*Aim of the exercise*. Format the lines of the data below, from the line containing "Where should I click to: Switch" through the last line of the data, as a JSON list of strings, one string per line, omitting blank lines.

===============

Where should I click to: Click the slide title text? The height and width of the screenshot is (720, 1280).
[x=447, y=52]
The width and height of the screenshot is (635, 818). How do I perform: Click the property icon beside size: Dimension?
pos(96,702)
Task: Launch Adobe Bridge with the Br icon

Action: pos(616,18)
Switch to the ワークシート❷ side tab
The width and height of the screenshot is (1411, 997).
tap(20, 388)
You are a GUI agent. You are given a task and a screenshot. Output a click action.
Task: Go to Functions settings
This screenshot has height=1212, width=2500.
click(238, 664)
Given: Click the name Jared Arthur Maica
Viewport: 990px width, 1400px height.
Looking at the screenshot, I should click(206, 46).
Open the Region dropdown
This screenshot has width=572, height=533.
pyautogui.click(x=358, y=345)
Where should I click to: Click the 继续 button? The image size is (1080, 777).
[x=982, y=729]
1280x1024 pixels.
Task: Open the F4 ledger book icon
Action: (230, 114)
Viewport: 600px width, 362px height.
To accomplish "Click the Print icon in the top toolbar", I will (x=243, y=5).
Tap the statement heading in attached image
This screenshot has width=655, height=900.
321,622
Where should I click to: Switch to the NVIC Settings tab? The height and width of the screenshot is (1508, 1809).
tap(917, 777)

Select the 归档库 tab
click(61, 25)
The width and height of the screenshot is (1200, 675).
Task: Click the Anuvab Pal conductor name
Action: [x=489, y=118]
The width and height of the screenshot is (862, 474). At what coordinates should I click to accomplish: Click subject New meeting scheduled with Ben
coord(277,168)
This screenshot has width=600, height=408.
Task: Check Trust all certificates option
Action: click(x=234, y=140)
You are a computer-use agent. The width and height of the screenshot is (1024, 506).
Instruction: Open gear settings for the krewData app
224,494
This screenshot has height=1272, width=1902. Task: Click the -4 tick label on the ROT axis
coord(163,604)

===============

*Answer to the problem*.
[
  "Where should I click to: Switch to the NVIC Settings tab? The height and width of the screenshot is (1508, 1809).",
  "tap(917, 777)",
  "Select the 归档库 tab",
  "click(61, 25)",
  "The width and height of the screenshot is (1200, 675).",
  "Task: Click the Anuvab Pal conductor name",
  "Action: [x=489, y=118]",
  "The width and height of the screenshot is (862, 474). At what coordinates should I click to accomplish: Click subject New meeting scheduled with Ben",
  "coord(277,168)",
  "This screenshot has width=600, height=408.",
  "Task: Check Trust all certificates option",
  "Action: click(x=234, y=140)",
  "You are a computer-use agent. The width and height of the screenshot is (1024, 506).",
  "Instruction: Open gear settings for the krewData app",
  "224,494",
  "This screenshot has height=1272, width=1902. Task: Click the -4 tick label on the ROT axis",
  "coord(163,604)"
]